Sunday, October 7, 2012

Siren of Paris by David LeRoy - Book Review




The Siren of Paris by David LeRoy is the first self-published primarily e-book I've read.  It was offered to me by an agent and sent to my Kindle. It has proven itself to be a nice way to be introduced to a new and promising writer.  There are all kinds of traps a writer can fall into when he decides to self-publish. For instance, he could write a piece of self-indulgent tripe of no particular value. Fortunately, he has avoided this pitfall, perhaps the most dangerous of all, although there is a need for some line editing and, perhaps, tightening. But given the tendency toward exactly the kind of self-indulgence I fear in novels released by major publishing houses, I'll forgive LeRoy whatever editing and copyreading issues I found. Once I thought I had caught him in a major anachronism, but button down collars were invented by Brooks Brothers long before World War II.

As the novel opens aboard ship in 1939, we find Marc Tolbert, an American/French dual citizen who has dropped out of medical school (at Harvard?) to return to France to study art traveling on the luxury liner Normandie, where he has met a cast of witty, literate, arty characters who will populate his story. While the specter of Hitler casts a shadow over the voyage, there is a general tone of upper class gay abandon in first class. Upon getting to Paris, Marc enrolls in art school where he meets Marie, who is modeling in a figure drawing class, and they fall in love. Before long, they are engaged to marry after the coming war. Meanwhile, conditions deteriorate as Hitler's horror descends on Europe. Marc's art education ends, as he goes to work for Sumner Bullitt, the U.S. ambassador to France, helping Americans and Jews escape from France.   Soon, it become necessary for Marc to try to escape. With points of exit becoming increasingly harder to find, he eventually embarks on the RMS Lancastria, which is sunk by a German U-boat. This incident shows LeRoy's attention to historical detail, as the Lancastria was an actual ship torpedoed by the Germans and represents perhaps the greatest loss of life suffered in a ship's sinking in history, and becomes a major metaphor in Marc's future.

Actions to take:
**A)** Retype the part of the book review that opens with the words containing "The Siren of" and closes with "World War II.".
**B)** In the review of The Siren of Paris, what luxury liner is Marc Tolbert traveling on when the novel opens in 1939?
**C)** Carry on the review of The Siren of Paris from its last sentence.

Data block:
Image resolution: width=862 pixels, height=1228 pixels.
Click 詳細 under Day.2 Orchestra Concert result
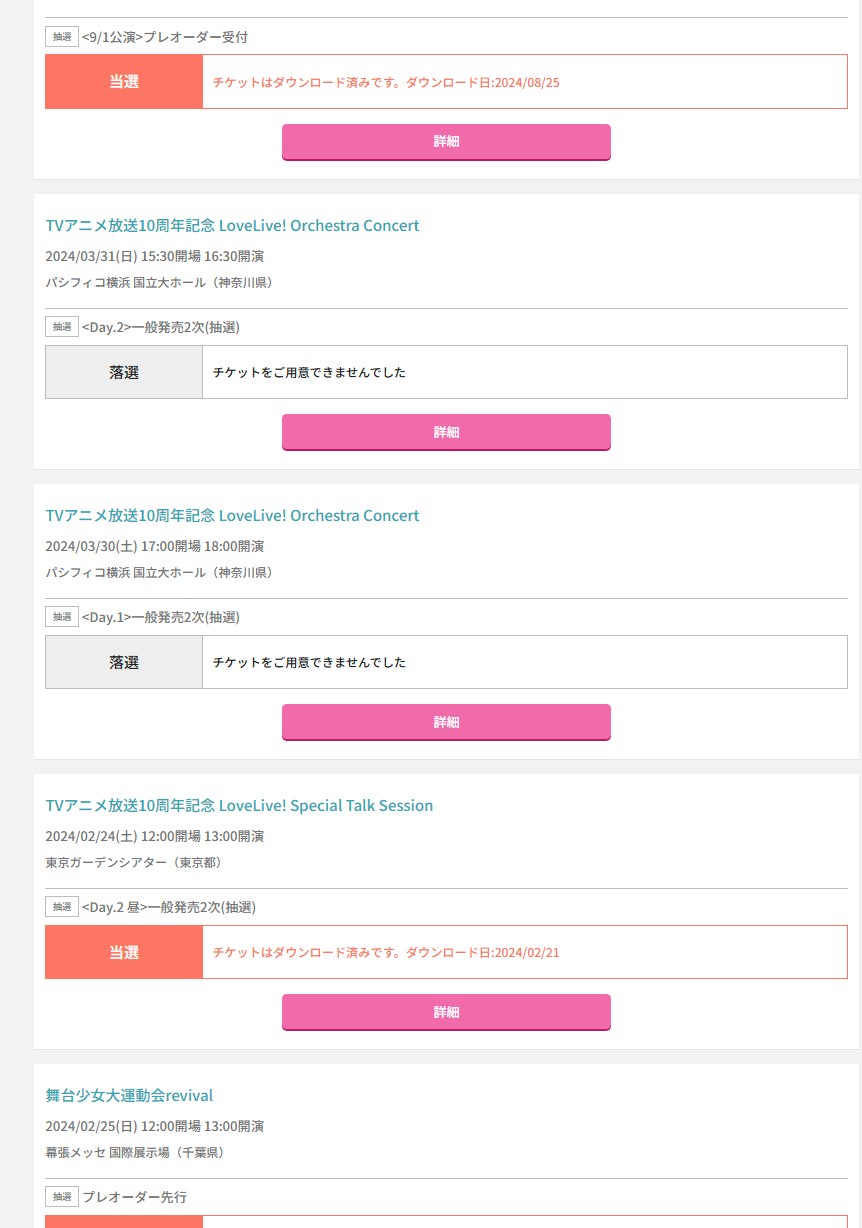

Written answers:
**A)**
The Siren of Paris by David LeRoy is the first self-published primarily e-book I've read.  It was offered to me by an agent and sent to my Kindle. It has proven itself to be a nice way to be introduced to a new and promising writer.  There are all kinds of traps a writer can fall into when he decides to self-publish. For instance, he could write a piece of self-indulgent tripe of no particular value. Fortunately, he has avoided this pitfall, perhaps the most dangerous of all, although there is a need for some line editing and, perhaps, tightening. But given the tendency toward exactly the kind of self-indulgence I fear in novels released by major publishing houses, I'll forgive LeRoy whatever editing and copyreading issues I found. Once I thought I had caught him in a major anachronism, but button down collars were invented by Brooks Brothers long before World War II.

**B)** The Normandie.

**C)**
The story is told through a series of relatively short vignettes with Marc surviving the sinking and going to work in a rural hospital before feeling a strong call to return to Paris, the siren song. Back in Paris working for the French underground, he secretly in plain sight moving downed pilots and refugees out of the country while keeping his cover, until Marie turns up again in his life.  His life in the underground is revealed as LeRoy warps time to create an aura of both mystery and realization. The story often slips over into the metaphysical, as those lost in Marc's past appear in his dreams and, perhaps, in his reality. His life spirals downward with his arrest and interrogation by the Gestapo and his desire to protect his colleagues in the resistance. LeRoy's evocation of life in the underground and, later, in Auschwitz and Buchenwald is realistic and harrowing. The story has narrative drive and shows insight into both character and the many of the troubling aspects of the situation.

David LeRoy
 

Self publishing is fraught with danger to the author, yet may be the window into the future of both literature and music, as book publishers and recording companies are increasingly challenged by the model of the (almost) free Internet.  LeRoy, in a guest post in a book blog writes about the idea of the shadow as found in the works of psychoanalyst C. G. Jung. His book is filled with the shadows his characters create for themselves, an interesting and arresting literary device as well as psychoanalytic theory.  He writes about himself, "In writing my first novel, The Siren of Paris, I drew upon my long time interest in philosophy, the visual arts, myth, storytelling, psychology, and Ocean Liner travel. During a visit to France to study art in the fall of 2010, I became increasingly intrigued by the French Resistance, particularly when my research revealed the role of Americans in the Resistance, as well as the limited means of escape from Europe as the war escalated. I hold a bachelor of arts in philosophy and religion."

The Siren of Paris by David LeRoy is a self-published novel available through Amazon in a Kindle edition at $6.99. It may also be purchased in trade paperbound format. The novel is a worthwhile first novel, and I look forward to further work from this intriguing and serious writer.